The illegal nature of these withdrawals may hamper efforts to implement groundwater protection rules. Monitoring large numbers of widely dispersed wells is difficult, and a 2015 study found that quite a few cases of landowners intimidating government employees. This is particularly problematic as groundwater levels in Jordan are rapidly declining. The total amount of water sold in tankers annually amounts to 34% of groundwater withdrawn beyond sustainable capability, exacerbating resource depletion.
Growing dependency
We expect the dependence of households and businesses in Jordan on water supplies to extend significantly in the future. The country’s population will proceed to grow rapidly its water resources are dwindling. Jordan’s unstable regional environment is exacerbating water scarcity and hampering promising solution projects, similar to the long-term plan to desalinate water from the Red Sea.
Jordan’s population is expected to double by 2050. During the same period, the country’s groundwater level is falling by roughly 1 meter per yr, and surface water resources shall be reduced by 20%. This will make it increasingly difficult for water utilities to offer enough water for everybody.
As a result, households are more depending on water supplies will increase 2.6 times by mid-century unless the urban water supply situation improves. Total sales in the water market are growing by greater than 50%, putting further pressure on the country’s groundwater resources.

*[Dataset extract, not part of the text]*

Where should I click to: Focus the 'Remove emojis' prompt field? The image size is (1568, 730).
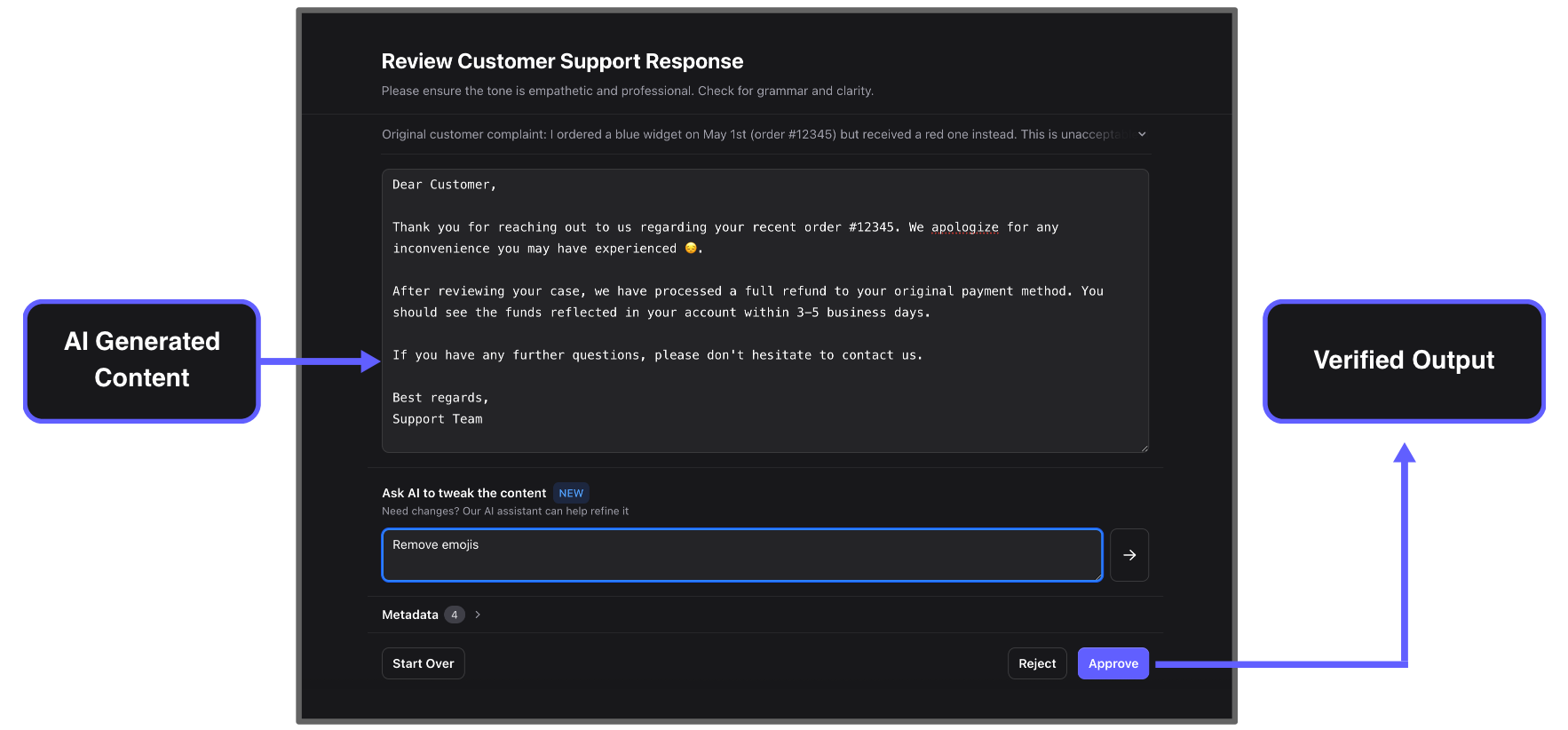click(741, 555)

Despite the growing role of water markets, many households are in danger of losing access to tanker water supplies. Currently, just about all households receiving lower than 40 liters of tap water per person per day buy water in tankers. We estimate that the price of water supplies will increase by one third by 2050 as groundwater levels decline and transport distances increase. Under this cost increase, only two-thirds of households affected by water shortages will still find a way to afford water supplies.
Access protection
Jordan is currently attempting to regain control over the unregulated transport of water from tankers closing illegal wells. This approach successfully reduced illegal water withdrawals from irrigation wells. We argue that shifting this policy to reservoir wells threatens household water access until equitable and reliable public water access is ensured for all.

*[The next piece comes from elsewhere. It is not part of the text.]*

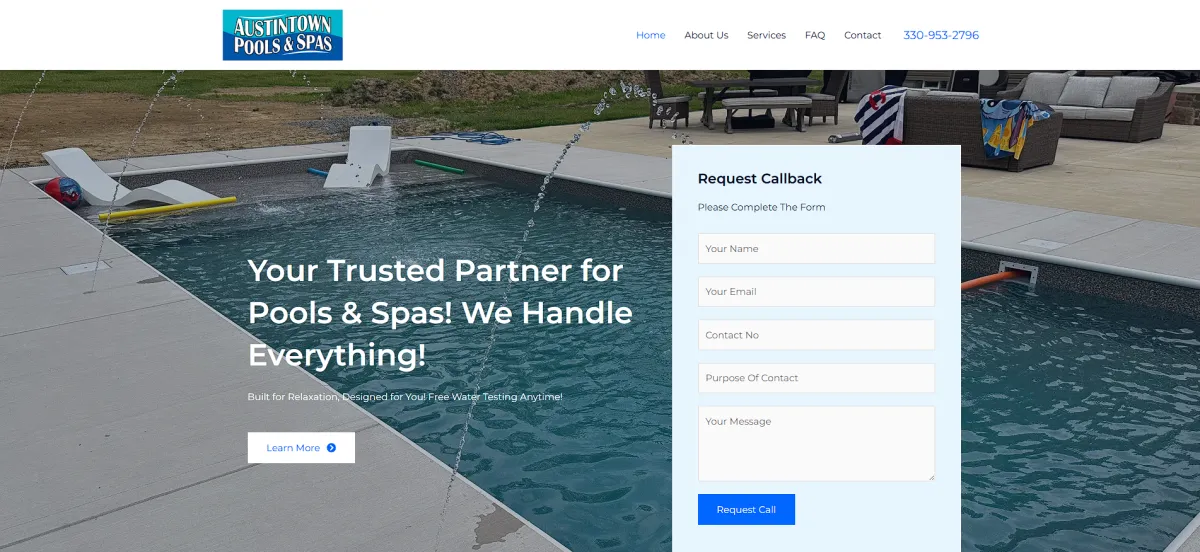Click the "Built for Relaxation" tagline text
The image size is (1200, 552).
[405, 397]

Tanker deliveries will not be a perfect solution to Jordanians’ water needs. Providing businesses with most of their water supplies by road results in excess emissions. Reducing uncontrolled groundwater abstraction is an affordable policy goal. However, closing illegal tanker wells won’t reduce the unmet demand for water in cities. Instead, these policies may unintentionally hinder households’ access to a basic water supply.
Jordan’s long-term goal needs to be to enhance investments in water supply improvements with improvements to municipal water networks. This could address urban water shortages and unequal access to water as the root causes of Jordan’s water markets. AND recent research However, large-scale investments to enhance urban water supply in Jordan have shown that effectively extending tap water delivery hours is difficult to realize.
Until equitable and reliable access to water through pipelines is ensured, legalizing the provision of household water in tankers could also be a promising path to reducing uncontrolled groundwater abstraction while ensuring mandatory access to water.
The challenges of deteriorating urban water infrastructure, supply disruptions, and informal or illegal water markets will not be unique to Jordan. In Lebanon, the proportion of the population counting on tanker water supplies has recently increased from 26% to 44%, after shortening the duration of public water supplies from 49 to 22 hours every week. Dry countries around the world struggle with similar problems. By adopting policies that reconcile household access to water supplies with sustainable groundwater management, Jordan may lead by example.